- **What you are asked to do**:
Across the entries below, how many lines contain the word "computer"? Give the number alone.

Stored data
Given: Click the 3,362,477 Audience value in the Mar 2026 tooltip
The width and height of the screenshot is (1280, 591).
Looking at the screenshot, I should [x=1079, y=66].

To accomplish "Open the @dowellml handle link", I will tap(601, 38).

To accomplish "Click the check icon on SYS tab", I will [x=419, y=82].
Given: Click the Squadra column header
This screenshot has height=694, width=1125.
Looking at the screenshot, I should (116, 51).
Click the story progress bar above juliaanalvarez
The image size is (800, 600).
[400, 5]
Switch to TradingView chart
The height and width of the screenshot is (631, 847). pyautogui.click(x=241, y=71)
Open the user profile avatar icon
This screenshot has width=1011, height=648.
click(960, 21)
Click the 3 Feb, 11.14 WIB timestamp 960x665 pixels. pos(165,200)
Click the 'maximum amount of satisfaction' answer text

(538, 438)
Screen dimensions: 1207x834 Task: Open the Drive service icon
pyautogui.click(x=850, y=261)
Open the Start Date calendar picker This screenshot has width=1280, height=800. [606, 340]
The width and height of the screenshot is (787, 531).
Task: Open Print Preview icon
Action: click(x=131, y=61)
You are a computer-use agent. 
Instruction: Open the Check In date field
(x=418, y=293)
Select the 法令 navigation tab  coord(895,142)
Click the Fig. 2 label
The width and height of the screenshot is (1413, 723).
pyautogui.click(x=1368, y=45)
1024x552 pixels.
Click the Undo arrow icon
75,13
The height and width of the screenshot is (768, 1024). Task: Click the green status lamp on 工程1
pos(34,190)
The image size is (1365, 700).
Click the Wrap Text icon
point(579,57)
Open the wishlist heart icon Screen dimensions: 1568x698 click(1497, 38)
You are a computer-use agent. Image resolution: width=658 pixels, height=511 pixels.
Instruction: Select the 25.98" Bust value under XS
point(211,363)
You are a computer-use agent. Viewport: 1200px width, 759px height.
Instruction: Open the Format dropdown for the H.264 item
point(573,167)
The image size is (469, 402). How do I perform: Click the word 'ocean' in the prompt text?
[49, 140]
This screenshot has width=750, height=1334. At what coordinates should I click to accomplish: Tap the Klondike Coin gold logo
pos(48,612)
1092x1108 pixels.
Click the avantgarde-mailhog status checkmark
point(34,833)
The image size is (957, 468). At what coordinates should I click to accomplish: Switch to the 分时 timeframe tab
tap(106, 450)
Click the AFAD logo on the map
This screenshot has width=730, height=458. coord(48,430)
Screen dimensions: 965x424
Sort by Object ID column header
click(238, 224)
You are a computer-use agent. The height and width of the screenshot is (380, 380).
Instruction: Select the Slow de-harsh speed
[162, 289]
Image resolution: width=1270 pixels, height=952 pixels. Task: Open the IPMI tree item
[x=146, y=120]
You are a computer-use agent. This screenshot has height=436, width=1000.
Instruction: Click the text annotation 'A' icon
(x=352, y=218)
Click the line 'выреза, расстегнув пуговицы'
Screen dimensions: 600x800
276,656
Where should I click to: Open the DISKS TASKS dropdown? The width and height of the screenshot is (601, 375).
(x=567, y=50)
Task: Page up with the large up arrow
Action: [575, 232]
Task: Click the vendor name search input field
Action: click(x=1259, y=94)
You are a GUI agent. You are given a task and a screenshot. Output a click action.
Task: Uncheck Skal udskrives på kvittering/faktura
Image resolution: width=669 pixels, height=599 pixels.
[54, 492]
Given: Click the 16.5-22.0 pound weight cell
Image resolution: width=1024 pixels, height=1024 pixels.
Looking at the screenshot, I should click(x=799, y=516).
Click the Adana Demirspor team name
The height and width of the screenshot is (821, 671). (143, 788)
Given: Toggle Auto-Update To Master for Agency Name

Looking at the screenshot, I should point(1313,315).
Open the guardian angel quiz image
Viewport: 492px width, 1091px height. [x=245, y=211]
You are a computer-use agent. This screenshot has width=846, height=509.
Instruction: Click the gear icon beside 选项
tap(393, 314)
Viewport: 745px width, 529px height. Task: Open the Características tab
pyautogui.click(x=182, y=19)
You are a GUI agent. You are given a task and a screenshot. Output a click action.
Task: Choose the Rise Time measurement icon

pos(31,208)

- **Solved problem**:
6